A *real* life-as-rollercoaster analogy

First of all, happy birthday to my Mom! Not like she has a computer, but still. I suspect now that she’s reached 49, she will be clinging to it for dear life for the next decade.

I, on the other hand, am looking forward to that age because hopefully I will be so deliriously happy I won’t care how old I am. (I dream. A lot.)

I never know which mood is going to win out anymore — the one that I had all day yesterday told me that life feels right and brighter days are coming but these days have their highlights, too. The feeling that I’ve got great people and opportunities at my fingertips and that all the bullshit (i.e., money problems) aren’t going to last forever.

The mood that makes me feel like I’ve just been seatbelted into the amusement-park ride and I’m starting to hear the clicking noises that mean the ride is going to lurch forward and there’s no looking back — it’s all forward from here.

I love that feeling.

Of course, today brings the feeling that the ride got started and conked out partway up an incline and I either have to sit and wait for help or overcome my nausea and climb down and wait for the damn thing to be serviced.

Sure beats hanging upside-down and knowing you ain’t gettin’ offa that ride for the life of you, unless your harness breaks and *plunk* down you go.

I don’t know.

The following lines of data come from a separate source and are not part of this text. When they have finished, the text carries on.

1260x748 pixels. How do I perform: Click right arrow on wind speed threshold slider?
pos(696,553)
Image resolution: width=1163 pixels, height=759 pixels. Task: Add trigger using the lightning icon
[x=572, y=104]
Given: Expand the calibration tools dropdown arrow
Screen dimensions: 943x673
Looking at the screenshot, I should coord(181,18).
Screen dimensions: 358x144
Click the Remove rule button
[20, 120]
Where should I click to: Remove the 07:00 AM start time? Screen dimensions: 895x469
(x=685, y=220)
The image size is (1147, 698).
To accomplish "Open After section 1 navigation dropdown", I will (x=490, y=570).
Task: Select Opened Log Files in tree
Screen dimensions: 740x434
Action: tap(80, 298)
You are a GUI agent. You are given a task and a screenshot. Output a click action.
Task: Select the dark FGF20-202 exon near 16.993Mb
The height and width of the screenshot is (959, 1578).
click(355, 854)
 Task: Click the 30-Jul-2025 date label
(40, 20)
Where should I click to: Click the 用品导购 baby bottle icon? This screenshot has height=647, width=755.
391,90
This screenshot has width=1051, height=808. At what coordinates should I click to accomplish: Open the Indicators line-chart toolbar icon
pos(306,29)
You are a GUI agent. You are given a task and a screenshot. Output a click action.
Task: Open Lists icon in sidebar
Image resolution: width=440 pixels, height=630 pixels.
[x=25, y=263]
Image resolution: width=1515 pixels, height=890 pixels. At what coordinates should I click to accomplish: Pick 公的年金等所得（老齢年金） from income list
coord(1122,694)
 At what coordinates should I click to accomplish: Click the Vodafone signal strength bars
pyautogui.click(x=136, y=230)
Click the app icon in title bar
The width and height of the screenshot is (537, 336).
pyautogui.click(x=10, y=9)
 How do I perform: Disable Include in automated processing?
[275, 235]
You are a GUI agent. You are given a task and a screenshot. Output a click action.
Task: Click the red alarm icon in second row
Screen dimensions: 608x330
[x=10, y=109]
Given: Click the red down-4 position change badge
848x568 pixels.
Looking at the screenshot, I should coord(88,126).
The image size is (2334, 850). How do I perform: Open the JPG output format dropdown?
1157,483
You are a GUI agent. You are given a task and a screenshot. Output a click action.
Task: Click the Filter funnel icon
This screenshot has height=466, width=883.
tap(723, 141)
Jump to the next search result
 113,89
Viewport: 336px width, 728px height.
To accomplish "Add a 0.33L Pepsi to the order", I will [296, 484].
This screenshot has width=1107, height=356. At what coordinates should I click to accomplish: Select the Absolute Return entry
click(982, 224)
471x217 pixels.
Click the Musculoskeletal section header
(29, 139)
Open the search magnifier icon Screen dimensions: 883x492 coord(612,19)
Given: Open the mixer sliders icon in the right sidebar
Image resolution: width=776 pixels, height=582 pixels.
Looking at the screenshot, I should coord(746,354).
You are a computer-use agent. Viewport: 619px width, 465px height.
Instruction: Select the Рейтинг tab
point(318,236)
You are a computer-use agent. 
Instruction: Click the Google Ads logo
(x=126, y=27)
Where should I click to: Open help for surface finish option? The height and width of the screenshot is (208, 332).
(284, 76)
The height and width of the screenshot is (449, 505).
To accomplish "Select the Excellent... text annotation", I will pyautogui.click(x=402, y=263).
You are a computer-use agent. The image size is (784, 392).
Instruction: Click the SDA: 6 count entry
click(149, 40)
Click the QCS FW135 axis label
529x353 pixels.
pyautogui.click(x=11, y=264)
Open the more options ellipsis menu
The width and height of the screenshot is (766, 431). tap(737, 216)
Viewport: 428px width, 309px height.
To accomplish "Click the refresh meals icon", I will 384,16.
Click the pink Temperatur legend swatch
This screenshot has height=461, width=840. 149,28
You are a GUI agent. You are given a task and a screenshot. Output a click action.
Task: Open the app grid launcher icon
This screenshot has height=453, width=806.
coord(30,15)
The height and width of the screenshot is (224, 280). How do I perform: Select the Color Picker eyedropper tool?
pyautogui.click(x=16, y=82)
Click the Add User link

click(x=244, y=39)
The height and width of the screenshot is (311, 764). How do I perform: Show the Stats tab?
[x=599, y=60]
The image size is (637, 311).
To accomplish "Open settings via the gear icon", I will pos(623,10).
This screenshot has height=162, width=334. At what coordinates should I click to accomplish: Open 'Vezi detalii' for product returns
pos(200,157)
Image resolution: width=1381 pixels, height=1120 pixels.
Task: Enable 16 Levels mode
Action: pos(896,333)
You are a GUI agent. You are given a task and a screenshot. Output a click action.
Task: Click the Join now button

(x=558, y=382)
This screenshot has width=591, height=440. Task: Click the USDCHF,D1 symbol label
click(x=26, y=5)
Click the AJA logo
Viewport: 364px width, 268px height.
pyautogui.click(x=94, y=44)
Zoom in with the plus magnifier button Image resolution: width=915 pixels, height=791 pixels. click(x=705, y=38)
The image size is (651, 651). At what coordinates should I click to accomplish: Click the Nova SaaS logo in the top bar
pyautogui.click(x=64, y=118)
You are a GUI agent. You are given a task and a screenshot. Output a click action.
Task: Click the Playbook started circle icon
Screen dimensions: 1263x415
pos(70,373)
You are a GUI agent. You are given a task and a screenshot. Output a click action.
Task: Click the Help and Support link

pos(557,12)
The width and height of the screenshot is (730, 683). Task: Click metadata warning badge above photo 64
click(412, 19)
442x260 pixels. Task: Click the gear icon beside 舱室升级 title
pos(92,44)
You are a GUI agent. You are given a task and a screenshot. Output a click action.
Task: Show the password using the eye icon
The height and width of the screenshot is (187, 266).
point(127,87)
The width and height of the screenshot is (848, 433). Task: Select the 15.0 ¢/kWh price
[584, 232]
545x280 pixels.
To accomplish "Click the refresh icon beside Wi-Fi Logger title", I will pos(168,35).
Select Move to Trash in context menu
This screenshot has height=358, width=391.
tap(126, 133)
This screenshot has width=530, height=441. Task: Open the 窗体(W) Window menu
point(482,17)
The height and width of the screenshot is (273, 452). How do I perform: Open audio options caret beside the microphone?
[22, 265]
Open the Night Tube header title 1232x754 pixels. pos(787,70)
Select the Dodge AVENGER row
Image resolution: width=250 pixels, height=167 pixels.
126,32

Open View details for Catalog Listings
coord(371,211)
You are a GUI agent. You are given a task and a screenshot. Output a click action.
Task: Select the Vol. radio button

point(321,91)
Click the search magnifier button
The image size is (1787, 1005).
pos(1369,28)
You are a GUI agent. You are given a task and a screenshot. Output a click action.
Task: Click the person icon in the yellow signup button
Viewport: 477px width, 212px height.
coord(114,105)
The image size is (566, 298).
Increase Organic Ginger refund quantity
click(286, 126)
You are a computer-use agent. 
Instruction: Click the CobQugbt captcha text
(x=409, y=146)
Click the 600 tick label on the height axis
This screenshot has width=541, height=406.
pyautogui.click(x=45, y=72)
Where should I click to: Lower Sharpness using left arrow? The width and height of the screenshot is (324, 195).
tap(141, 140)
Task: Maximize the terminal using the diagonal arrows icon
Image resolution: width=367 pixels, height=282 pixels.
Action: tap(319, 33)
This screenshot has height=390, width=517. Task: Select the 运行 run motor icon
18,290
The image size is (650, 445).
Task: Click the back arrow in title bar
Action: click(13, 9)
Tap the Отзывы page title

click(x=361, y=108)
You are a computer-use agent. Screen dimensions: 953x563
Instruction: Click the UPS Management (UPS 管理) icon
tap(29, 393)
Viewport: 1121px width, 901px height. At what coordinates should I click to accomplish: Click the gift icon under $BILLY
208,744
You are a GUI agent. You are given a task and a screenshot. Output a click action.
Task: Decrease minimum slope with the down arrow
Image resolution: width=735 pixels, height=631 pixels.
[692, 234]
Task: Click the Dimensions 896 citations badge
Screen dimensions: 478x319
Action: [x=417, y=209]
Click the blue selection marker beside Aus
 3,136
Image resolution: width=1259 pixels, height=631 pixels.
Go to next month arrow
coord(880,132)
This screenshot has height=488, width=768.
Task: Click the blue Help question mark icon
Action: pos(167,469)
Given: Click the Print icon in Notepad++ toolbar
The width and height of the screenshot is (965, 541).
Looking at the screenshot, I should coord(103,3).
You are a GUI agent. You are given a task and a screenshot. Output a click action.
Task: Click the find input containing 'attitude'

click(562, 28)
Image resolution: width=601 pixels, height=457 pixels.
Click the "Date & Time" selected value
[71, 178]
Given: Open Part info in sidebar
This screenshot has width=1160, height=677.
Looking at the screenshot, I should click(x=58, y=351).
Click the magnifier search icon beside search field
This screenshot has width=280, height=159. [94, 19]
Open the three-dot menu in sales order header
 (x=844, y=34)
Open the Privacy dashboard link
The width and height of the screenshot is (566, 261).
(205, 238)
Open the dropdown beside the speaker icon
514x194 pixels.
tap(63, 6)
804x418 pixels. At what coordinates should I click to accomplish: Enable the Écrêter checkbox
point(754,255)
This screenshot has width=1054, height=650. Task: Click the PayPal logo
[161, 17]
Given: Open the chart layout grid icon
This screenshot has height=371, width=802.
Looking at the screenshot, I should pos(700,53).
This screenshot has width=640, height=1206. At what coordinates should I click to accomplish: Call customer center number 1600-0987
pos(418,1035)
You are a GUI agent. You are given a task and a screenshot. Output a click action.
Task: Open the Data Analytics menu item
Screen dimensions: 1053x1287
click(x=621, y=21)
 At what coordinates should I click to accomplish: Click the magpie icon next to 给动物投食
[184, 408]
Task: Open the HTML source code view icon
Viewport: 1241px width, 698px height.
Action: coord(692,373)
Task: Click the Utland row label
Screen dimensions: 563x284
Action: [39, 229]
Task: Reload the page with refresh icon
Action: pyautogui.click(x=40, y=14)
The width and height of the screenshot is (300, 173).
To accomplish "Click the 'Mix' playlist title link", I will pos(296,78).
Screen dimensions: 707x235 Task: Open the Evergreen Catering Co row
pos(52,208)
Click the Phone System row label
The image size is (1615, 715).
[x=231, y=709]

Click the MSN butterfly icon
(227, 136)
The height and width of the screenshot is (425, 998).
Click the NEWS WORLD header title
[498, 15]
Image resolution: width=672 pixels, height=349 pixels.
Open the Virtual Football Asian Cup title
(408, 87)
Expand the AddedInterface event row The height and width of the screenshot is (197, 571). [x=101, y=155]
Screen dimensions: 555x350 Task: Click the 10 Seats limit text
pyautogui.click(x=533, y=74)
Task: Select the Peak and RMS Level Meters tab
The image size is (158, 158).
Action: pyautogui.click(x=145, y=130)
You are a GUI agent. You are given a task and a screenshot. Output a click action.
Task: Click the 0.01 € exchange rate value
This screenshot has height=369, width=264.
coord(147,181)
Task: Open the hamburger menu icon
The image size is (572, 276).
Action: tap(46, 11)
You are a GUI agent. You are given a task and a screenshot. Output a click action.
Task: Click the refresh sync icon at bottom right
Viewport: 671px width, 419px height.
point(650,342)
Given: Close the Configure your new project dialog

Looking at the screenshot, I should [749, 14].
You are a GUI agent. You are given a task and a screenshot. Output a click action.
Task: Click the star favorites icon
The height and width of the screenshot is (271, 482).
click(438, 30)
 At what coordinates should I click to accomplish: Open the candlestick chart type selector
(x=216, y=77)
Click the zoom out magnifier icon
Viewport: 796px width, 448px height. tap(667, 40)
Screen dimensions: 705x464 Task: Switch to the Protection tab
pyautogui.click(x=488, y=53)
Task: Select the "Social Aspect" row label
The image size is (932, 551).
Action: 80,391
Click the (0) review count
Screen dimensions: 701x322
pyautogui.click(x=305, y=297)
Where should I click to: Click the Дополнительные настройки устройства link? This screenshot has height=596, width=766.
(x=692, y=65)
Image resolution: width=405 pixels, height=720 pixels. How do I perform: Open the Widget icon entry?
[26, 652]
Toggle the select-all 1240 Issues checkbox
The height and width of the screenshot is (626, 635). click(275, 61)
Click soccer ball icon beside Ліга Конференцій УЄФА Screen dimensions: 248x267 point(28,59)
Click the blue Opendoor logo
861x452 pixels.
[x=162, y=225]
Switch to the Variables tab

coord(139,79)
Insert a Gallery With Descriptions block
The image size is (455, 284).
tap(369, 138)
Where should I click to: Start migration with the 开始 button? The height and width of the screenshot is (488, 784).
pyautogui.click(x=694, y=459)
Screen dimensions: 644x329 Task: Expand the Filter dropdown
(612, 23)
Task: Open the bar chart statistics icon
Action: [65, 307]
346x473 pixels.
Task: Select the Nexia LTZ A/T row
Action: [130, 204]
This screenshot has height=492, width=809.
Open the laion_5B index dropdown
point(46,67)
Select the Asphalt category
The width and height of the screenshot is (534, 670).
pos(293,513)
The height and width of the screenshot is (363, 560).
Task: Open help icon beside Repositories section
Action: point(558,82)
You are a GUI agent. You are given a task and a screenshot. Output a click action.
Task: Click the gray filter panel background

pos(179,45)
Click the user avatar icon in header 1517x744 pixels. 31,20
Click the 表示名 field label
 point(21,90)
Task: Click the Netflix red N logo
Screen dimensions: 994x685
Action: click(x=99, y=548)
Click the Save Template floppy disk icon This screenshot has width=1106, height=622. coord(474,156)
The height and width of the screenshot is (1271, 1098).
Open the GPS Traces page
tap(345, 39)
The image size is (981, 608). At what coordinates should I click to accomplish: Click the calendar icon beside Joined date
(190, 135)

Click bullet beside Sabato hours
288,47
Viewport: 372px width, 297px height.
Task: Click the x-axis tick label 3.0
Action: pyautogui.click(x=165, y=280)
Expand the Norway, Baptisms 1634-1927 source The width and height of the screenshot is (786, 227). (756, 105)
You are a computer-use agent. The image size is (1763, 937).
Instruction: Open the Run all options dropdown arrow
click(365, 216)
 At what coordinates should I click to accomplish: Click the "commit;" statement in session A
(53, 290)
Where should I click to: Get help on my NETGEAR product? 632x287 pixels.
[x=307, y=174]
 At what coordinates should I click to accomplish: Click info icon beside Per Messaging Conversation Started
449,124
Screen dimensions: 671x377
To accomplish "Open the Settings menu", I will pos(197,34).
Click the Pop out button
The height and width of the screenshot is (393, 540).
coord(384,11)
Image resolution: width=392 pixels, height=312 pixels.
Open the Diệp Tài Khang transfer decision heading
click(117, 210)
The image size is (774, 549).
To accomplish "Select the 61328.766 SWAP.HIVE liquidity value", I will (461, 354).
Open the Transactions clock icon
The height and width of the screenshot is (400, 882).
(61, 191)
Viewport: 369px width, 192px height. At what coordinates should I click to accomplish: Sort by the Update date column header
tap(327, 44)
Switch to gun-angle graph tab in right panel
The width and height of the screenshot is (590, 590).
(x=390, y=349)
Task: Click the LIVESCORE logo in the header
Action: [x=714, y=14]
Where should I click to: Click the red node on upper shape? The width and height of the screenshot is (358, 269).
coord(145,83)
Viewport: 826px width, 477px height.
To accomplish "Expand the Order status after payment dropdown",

I guess I am not sure where I fit in right now, anywhere. Erica posted something on her blog that made me rejoice and stop in my tracks all at the same time:

“I feel joy because I know who I am. I feel pain because I’m the only one who knows who I am.”

Reading this simple phrase was better than a year of therapy. Several people asked me yesterday how I was. And listened for the answer. And I said nothing. I talked, but said nothing real or true or significant. I wish I would have had those two sentences in my head, because that would have been my heartfelt reply.

At least people would accept that, instead of hearing my usual “Fine” or “Peachy” and knowing that there’s a landslide behind it and understanding that I won’t let the dam break because, really, there’s just not enough time in the world.

One Lonely Response to A *real* life-as-rollercoaster analogy

  1. Amy :

    It’s so funny, we usually toss off a “fine” or a “hunky dory” just to get on with it, to not have a real conversation, but simply for the social capital of letting someone feel like the showed concern for us. They didn’t really, they were just doing what is culturally acceptable. Doesn’t make us bad people, just people with busy lives who’ve gotten too caught up in said lives.

    I love what Erica wrote. I’ve recently come to much the same conclusion. What’s worse is I don’t even feel like anyone would understand “who I am.”

    And as a result of that feeling, I’ve become even more introverted than I ever was. I’m okay with that, but I’m finding that people close to me aren’t so okay with it. Sigh.